The Atlanta Journal-Constitution
Published on: 04/06/06

WASHINGTON — Acknowledging widespread security lapses within the nation's immigration system, the Bush administration announced Wednesday it is opening anti-fraud task forces in 10 cities, including Atlanta, to crack down on fake driver's licenses, passports and other methods used to obtain immigration benefits.

"Millions have used fraudulent documents" to obtain work permits or to provide cover for criminal or terrorist activities, said Julie Myers, assistant Homeland Security secretary for Immigration and Customs Enforcement, who cited "an epidemic" of bogus identification documents generated by highly sophisticated crime networks.

The enforcement initiative, which combines Homeland Security immigration agencies, the U.S. Department of Justice and other federal and local agencies, is to operate in Atlanta, Boston, Dallas, Denver, Detroit, Los Angeles, New York, Newark, N.J., Philadelphia and St. Paul, Minn.

Many agencies involved

Details about the initiative were sketchy. But led by U.S. Immigration and Customs Enforcement, the task forces build on existing partnerships to bring investigators together from a variety of agencies with expertise in different aspects of document and benefit fraud, a news release announcing task forces said.

Some of the participants in the task forces include the Department of Justice, U.S. Citizenship and Immigration Services, Department of Labor Office of Inspector General, Social Security Administration Office of Inspector General, State Department Office of Inspector General, State Department Bureau of Diplomatic Security, U.S. Postal Inspection Service, U.S. Secret Service, and numerous state and local law enforcement agencies.

The announcement came the day before a former Homeland Security official was scheduled to tell Congress that the department is now awarding immigrant benefits, including citizenship, without proper background checks and has failed to investigate nearly 600 cases of alleged bribery, money laundering and other criminal activities by its own employees.

Just last week in Georgia, supporters and critics of the newly approved Georgia Security and Immigration Compliance Act agreed the state law could be undermined by bogus documents.

A key provision of the act, which passed both houses of the state Legislature last week by big margins, is the section dealing with private employers verifying that their workers are legally in the country.
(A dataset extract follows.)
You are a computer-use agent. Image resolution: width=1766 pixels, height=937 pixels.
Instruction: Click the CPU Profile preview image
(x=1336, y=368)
Some say the proliferation of fake documents makes that section of the law, and possibly others, difficult if not impossible to enforce.

Security concerns cited

Michael J. Maxwell, who quit in February as director of the U.S. Office of Security and Investigations for immigration services, is scheduled to testify today to the House Subcommittee on International Terrorism.

"The integrity of the United States immigration system has been corrupted, and the system is incapable of ensuring the security of our homeland," Maxwell said in a statement prepared for the hearing.
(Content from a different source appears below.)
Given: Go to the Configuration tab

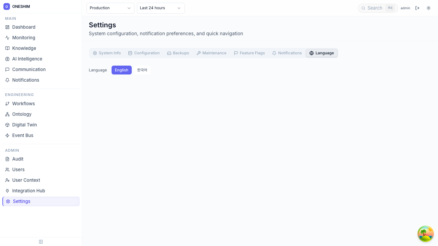Looking at the screenshot, I should pyautogui.click(x=144, y=53).
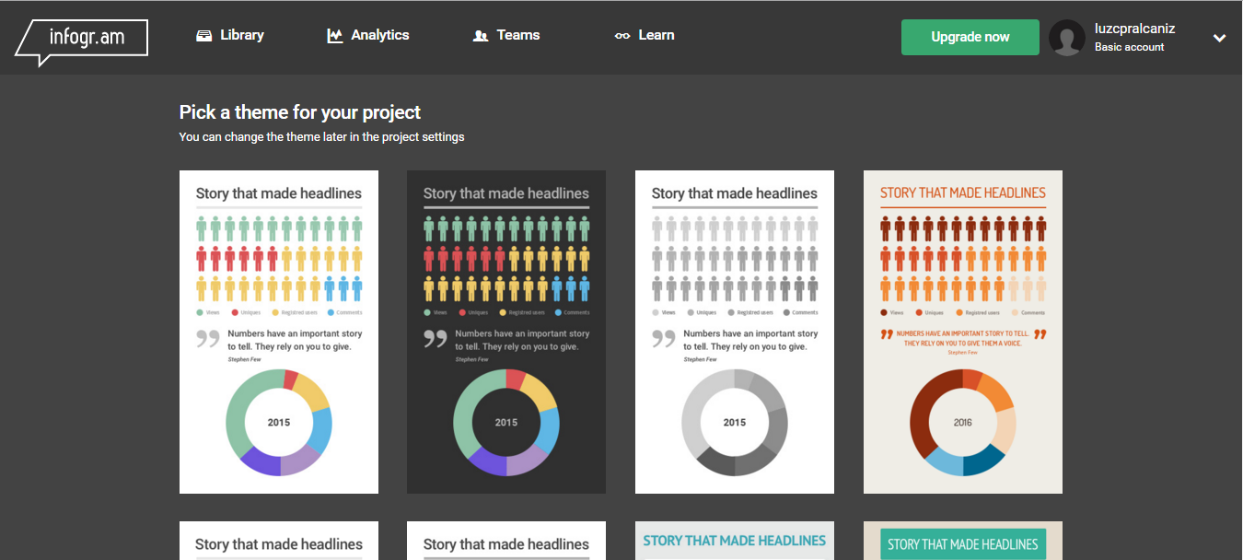Open the Learn menu item

(x=656, y=35)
That statement is accompanied by more than 70 pages of documentation, internal e-mails and memos he said show an agency awash in security problems and lacking the resources "to open investigations into even the relatively small number of national security cases."

Maxwell's written testimony describes increasing vulnerabilities in the Citizenship and Immigration Services division, which oversees the distribution of work visas, permanent "green card" residency permits and citizenship.
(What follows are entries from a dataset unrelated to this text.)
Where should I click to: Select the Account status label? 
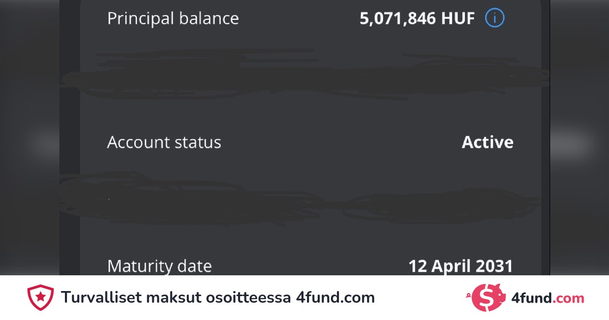164,143
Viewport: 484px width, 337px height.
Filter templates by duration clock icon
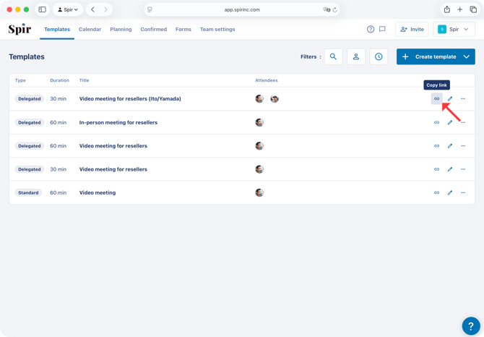379,56
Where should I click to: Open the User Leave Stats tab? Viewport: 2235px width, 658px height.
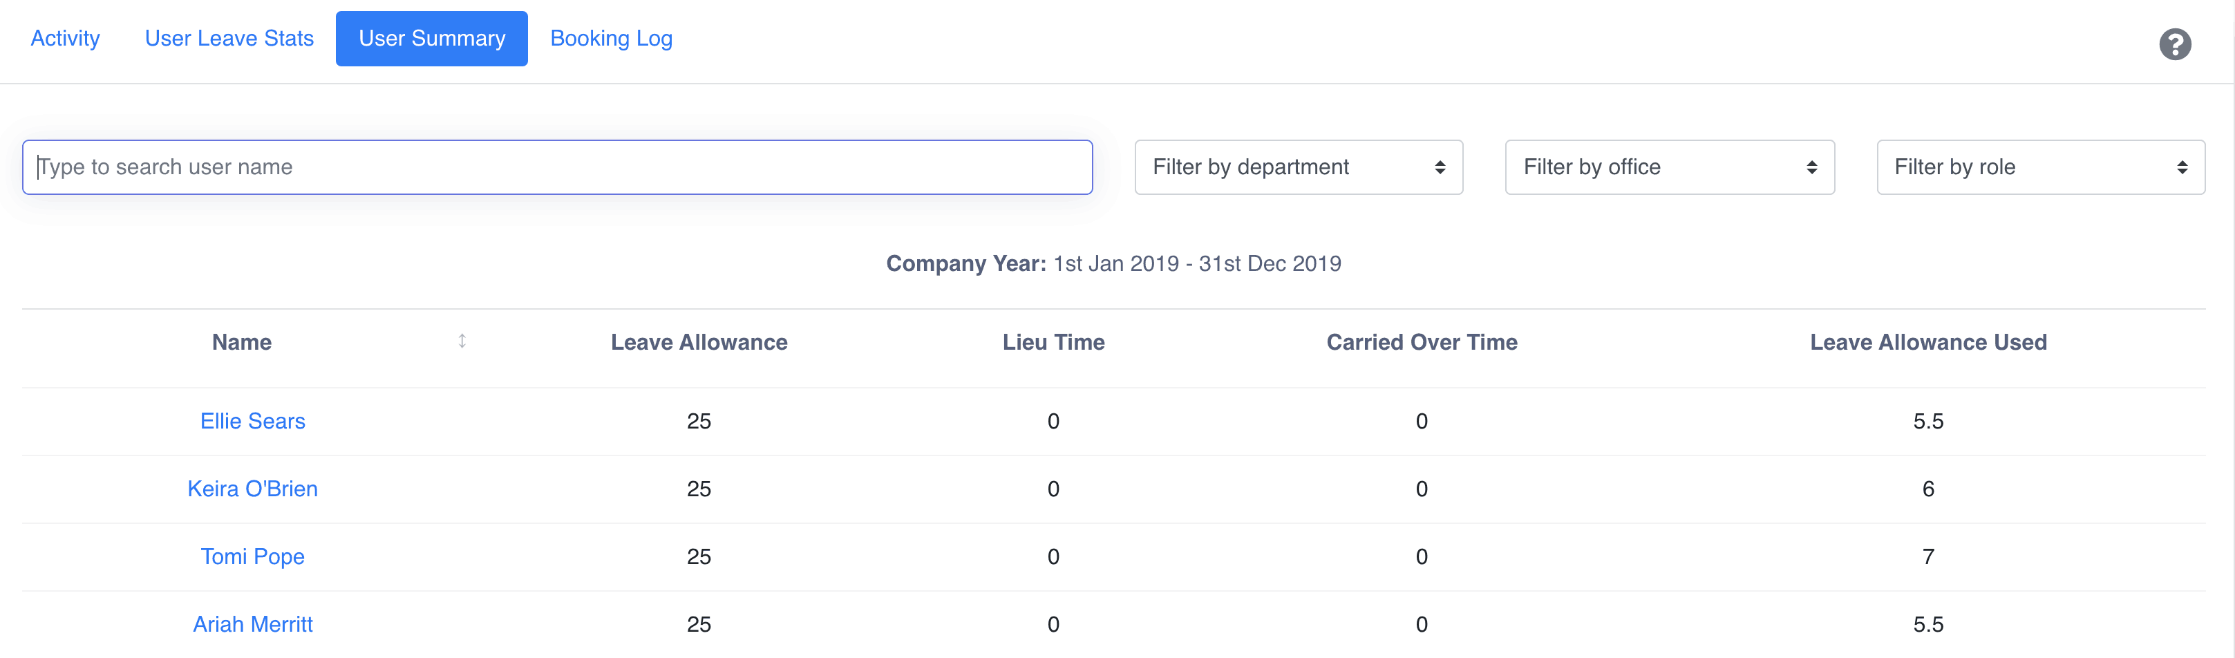tap(229, 38)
The former official quit in a dispute with his bosses after he briefed members of Congress about security problems.

Among the complaints prepared for his testimony, Maxwell says that employees assigned to perform checks on would-be citizens or permanent residents were increasingly denied access to FBI crime and terrorism databases that record allegations of criminal behavior or security problems.

Case backlog

Maxwell's documentation also indicates that regional immigration offices, including those in Atlanta and Philadelphia, have a backlog of cases of applicants who have been denied residency because of ineligibility or criminal prosecutions. Although these applicants should have been notified and put into removal procedures, their cases are "in limbo" and their official "notices to appear" in immigration court have not gone out, Maxwell says.

Asked about the backlogs, the director of Citizenship and Immigration Services, Emilio Gonzalez, said the caseload is so large that his agency has to take care so they "don't clog up the court system."

"We have to prioritize" the cases, Gonzalez said.

The immigration services director brushed off Maxwell's criticism of security at the agency. "He has his opinions, and I have mine," said Gonzalez, who joined in the announcement of the task forces.

Paul L. Jones, director of homeland security and justice investigations for the Government Accountability Office, a nonpartisan arm of Congress, said the new anti-fraud effort is a response to a recent GAO report that found extensive fraud in the granting of immigrant benefits.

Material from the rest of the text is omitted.